What needs to be done:
Restate every line below word for word, but drop each picture.

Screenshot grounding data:
^^^^
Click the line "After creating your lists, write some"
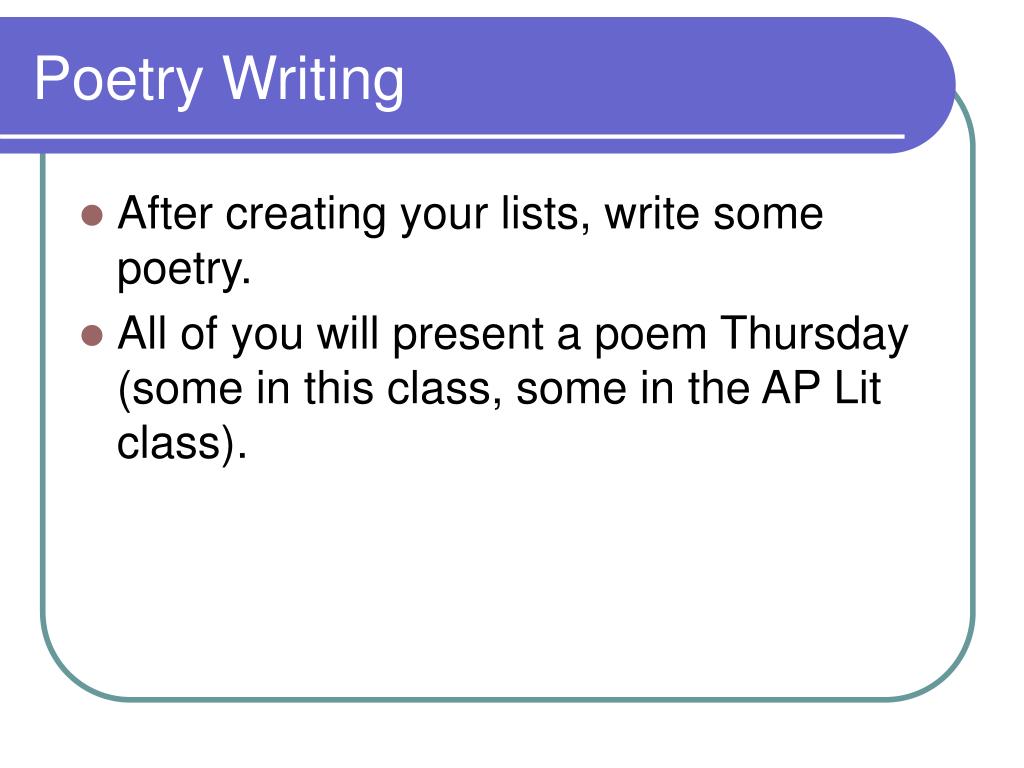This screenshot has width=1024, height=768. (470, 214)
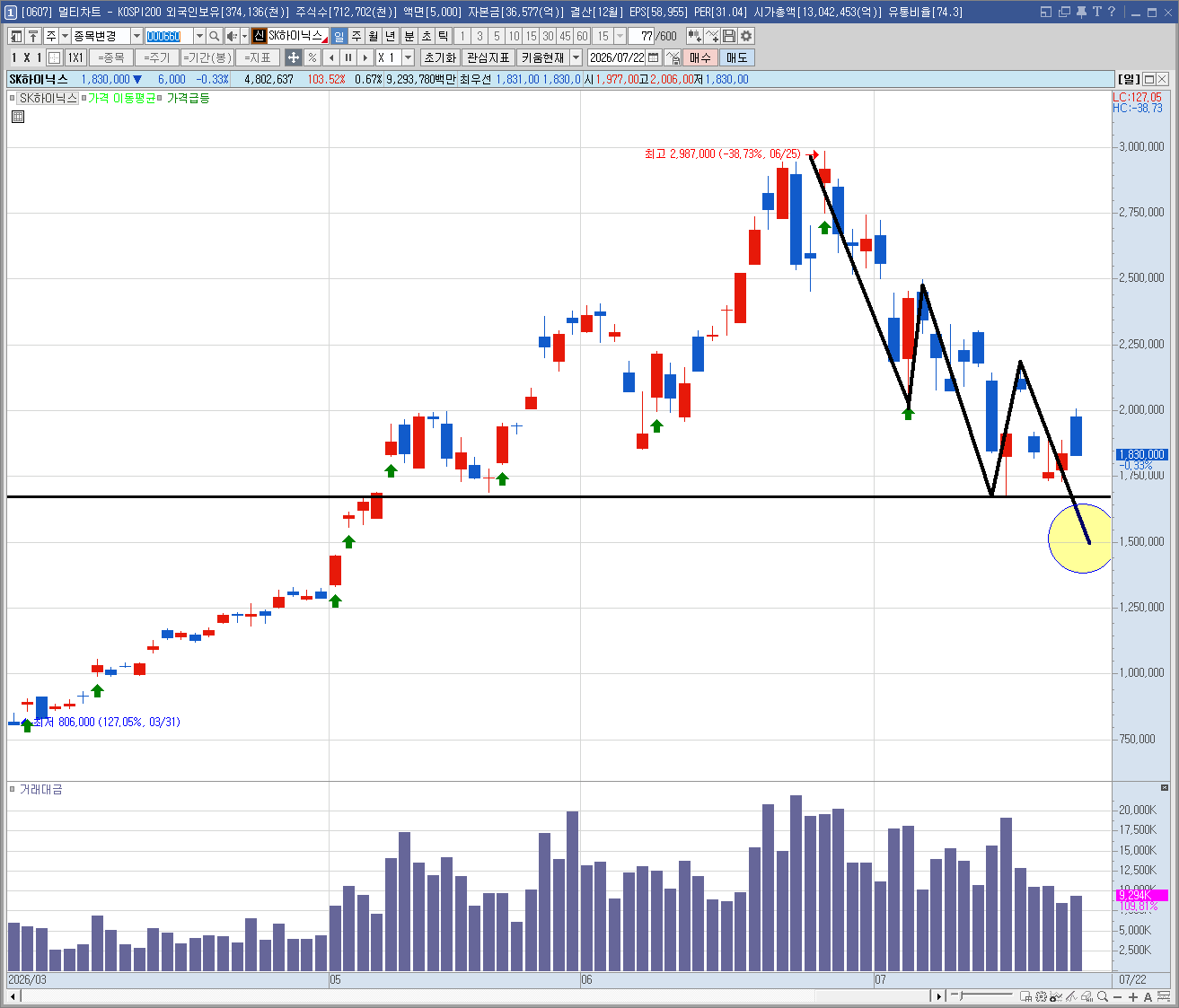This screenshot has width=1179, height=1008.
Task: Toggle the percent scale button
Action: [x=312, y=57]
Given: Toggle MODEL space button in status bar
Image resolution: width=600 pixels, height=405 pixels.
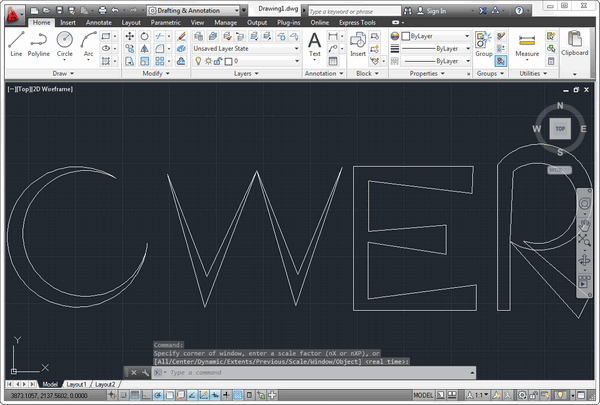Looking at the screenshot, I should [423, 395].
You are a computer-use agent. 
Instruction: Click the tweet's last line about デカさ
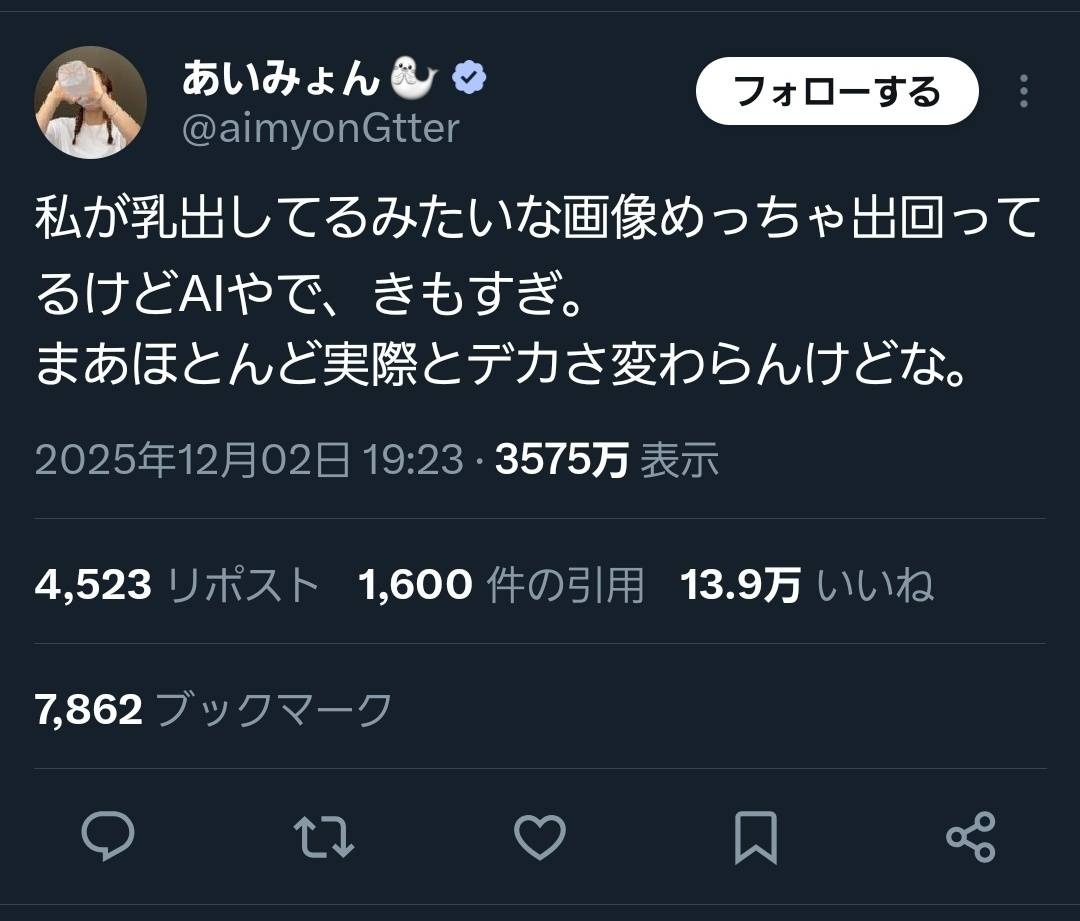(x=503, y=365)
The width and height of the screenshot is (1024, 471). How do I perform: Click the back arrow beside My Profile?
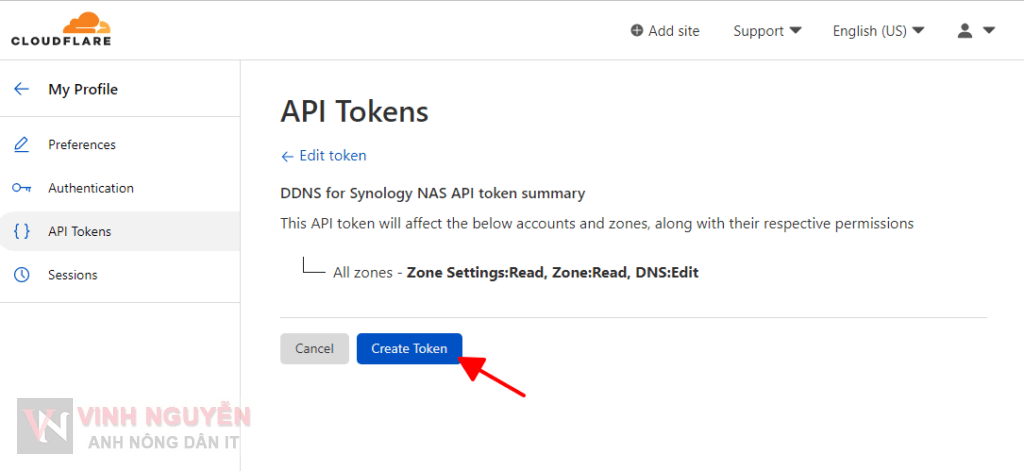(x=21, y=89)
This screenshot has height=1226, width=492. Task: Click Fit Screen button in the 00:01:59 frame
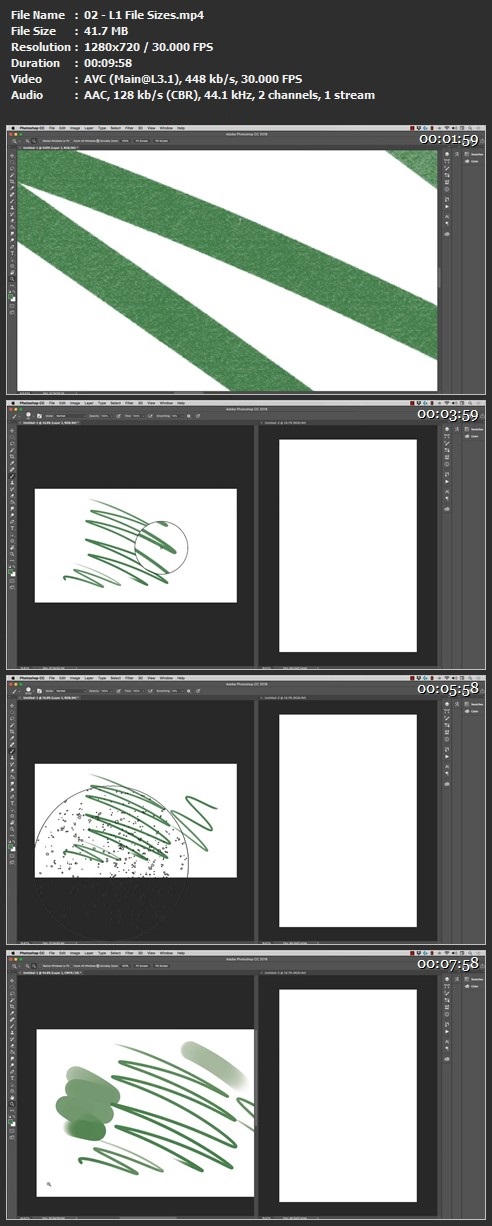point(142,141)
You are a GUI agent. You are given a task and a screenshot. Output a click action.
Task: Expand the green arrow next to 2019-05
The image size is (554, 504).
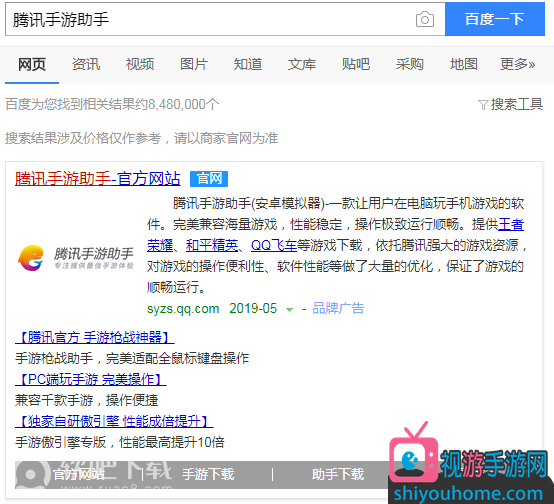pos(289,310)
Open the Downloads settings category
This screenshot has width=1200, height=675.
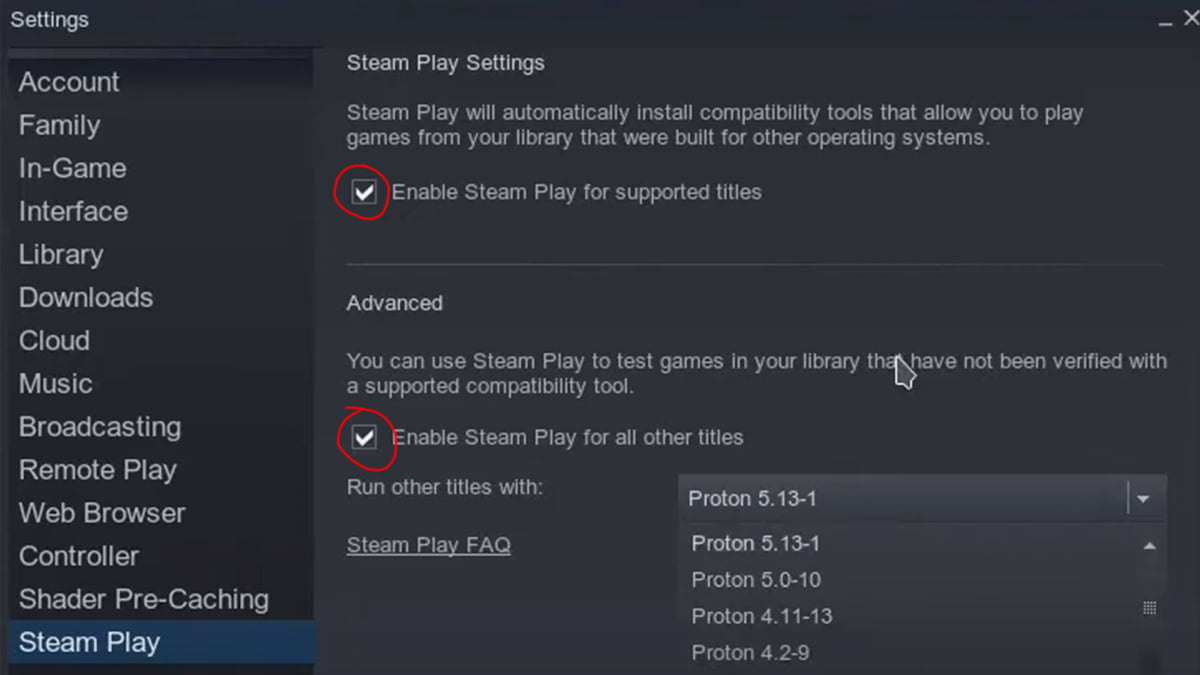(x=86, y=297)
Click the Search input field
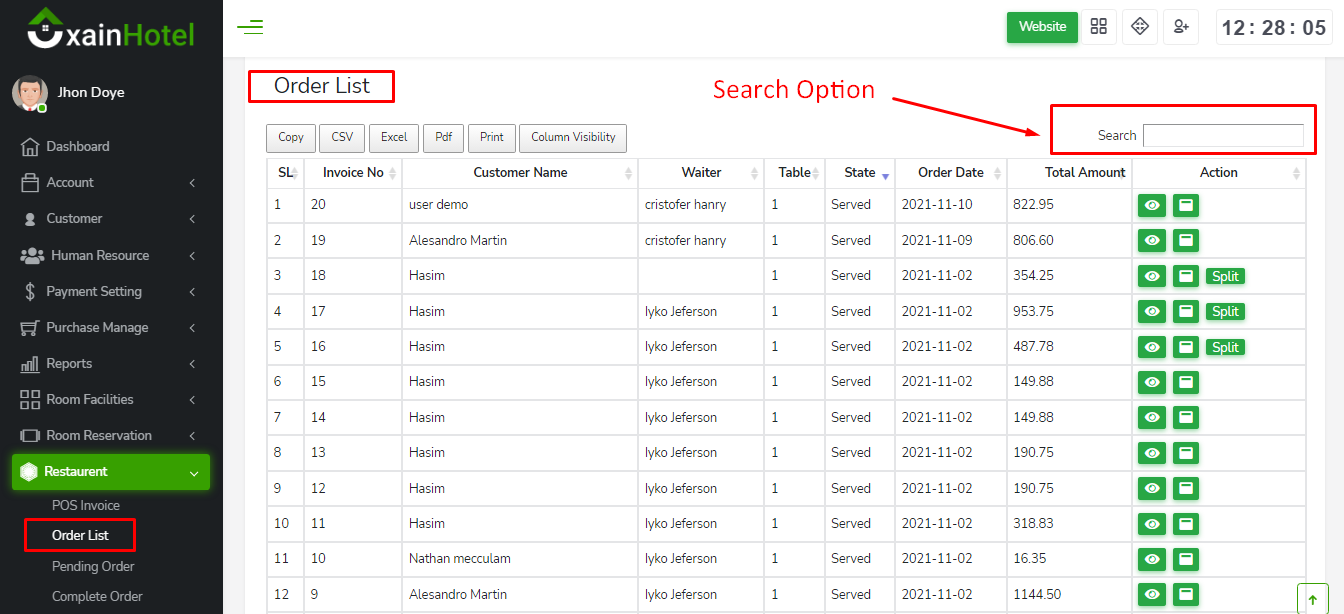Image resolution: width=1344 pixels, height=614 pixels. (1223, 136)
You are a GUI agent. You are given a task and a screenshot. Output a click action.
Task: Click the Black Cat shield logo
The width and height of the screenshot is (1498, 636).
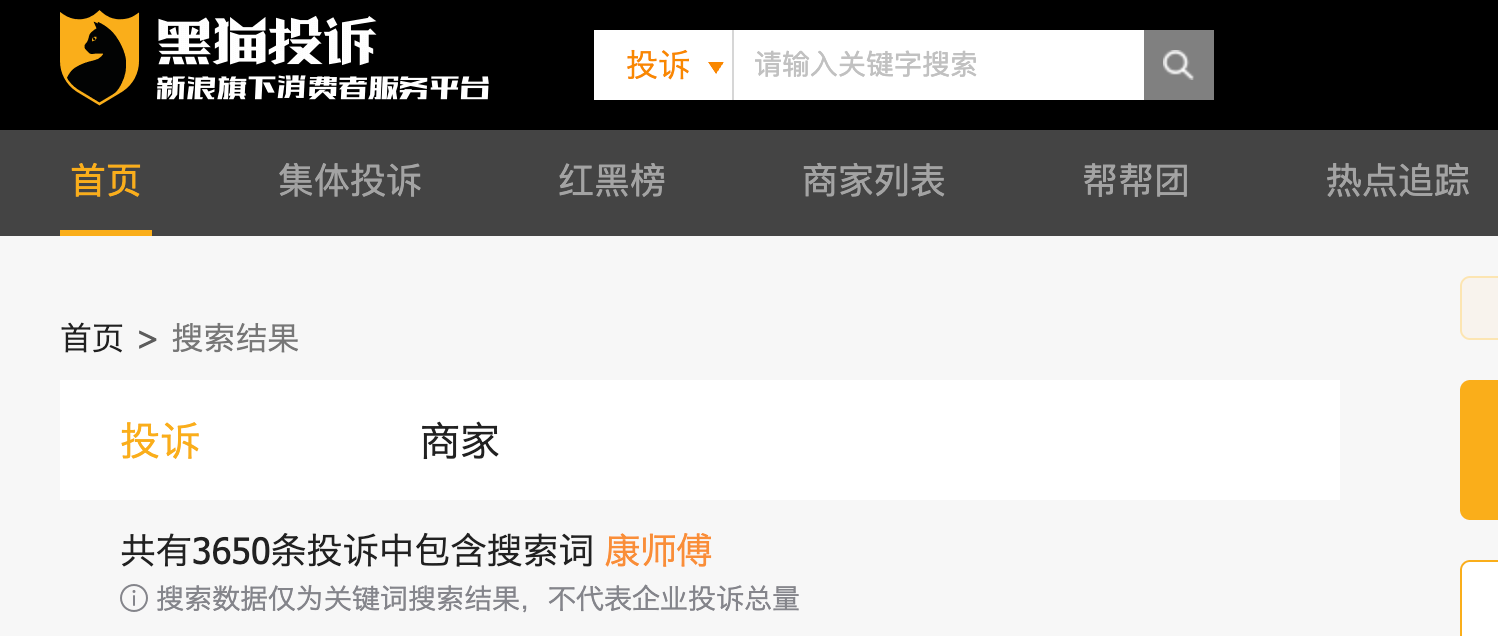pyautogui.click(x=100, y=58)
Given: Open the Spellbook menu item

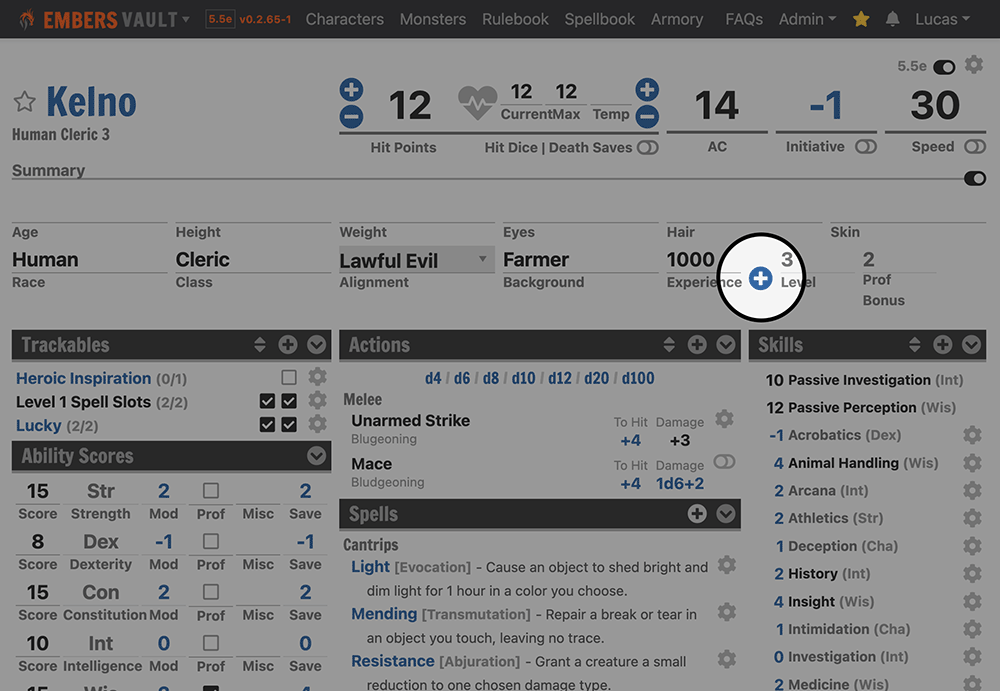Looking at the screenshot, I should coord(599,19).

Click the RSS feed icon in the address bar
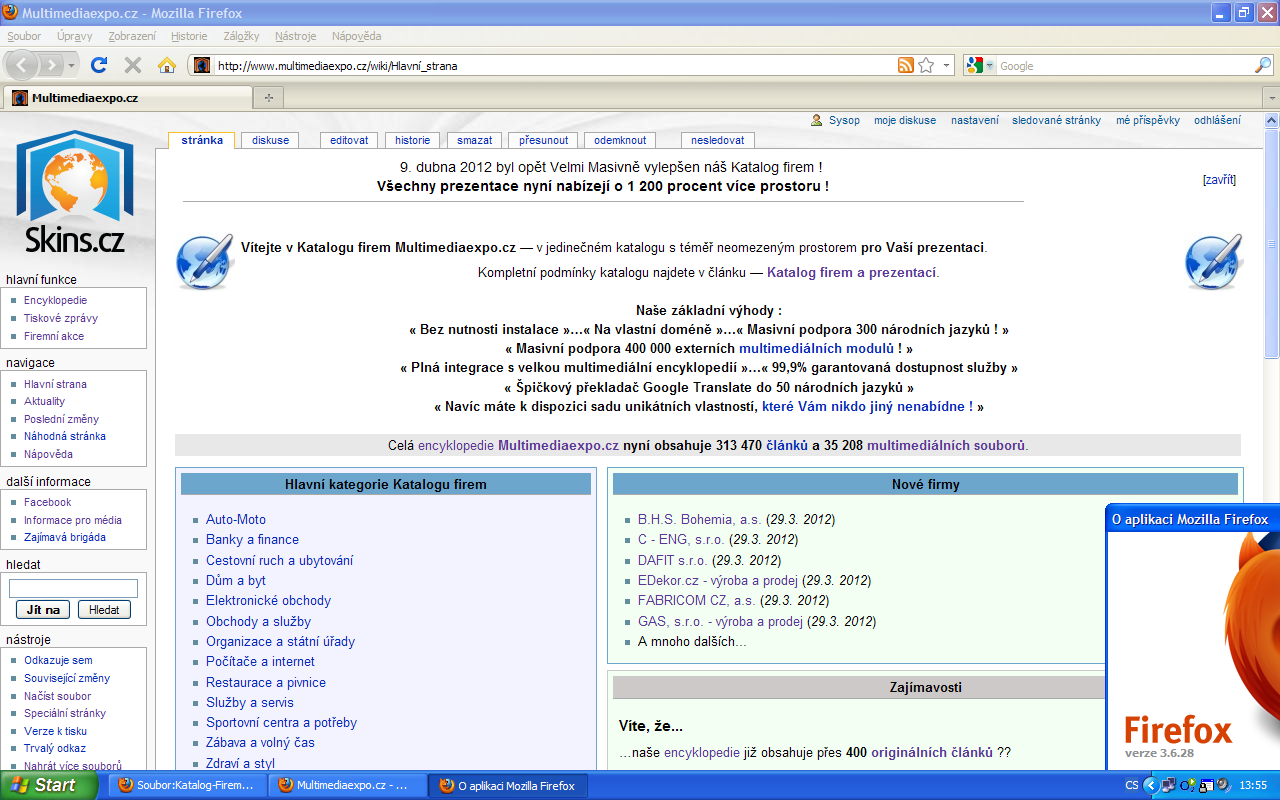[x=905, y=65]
^^^^
Exercise answer:
Click the line "After creating your lists, write some"
This screenshot has width=1024, height=768. (470, 214)
This screenshot has width=1179, height=1008.
Task: Toggle the percent scale button
Action: [x=312, y=57]
Given: Toggle MODEL space button in status bar
Image resolution: width=600 pixels, height=405 pixels.
Looking at the screenshot, I should [423, 395].
You are a computer-use agent. 
Instruction: Click the tweet's last line about デカさ
(x=503, y=365)
The width and height of the screenshot is (1024, 471). How do I perform: Click the back arrow beside My Profile?
(x=21, y=89)
This screenshot has height=1226, width=492. Task: Click Fit Screen button in the 00:01:59 frame
point(142,141)
You are a GUI agent. You are given a task and a screenshot. Output a click action.
Task: Expand the green arrow next to 2019-05
The image size is (554, 504).
pos(289,310)
Open the Downloads settings category
This screenshot has width=1200, height=675.
(x=86, y=297)
Click the Search input field
Image resolution: width=1344 pixels, height=614 pixels. (1223, 136)
You are a GUI agent. You are given a task and a screenshot. Output a click action.
Task: Click the Black Cat shield logo
The width and height of the screenshot is (1498, 636).
pyautogui.click(x=100, y=58)
Given: Open the Spellbook menu item

Looking at the screenshot, I should coord(599,19).

Click the RSS feed icon in the address bar
[x=905, y=65]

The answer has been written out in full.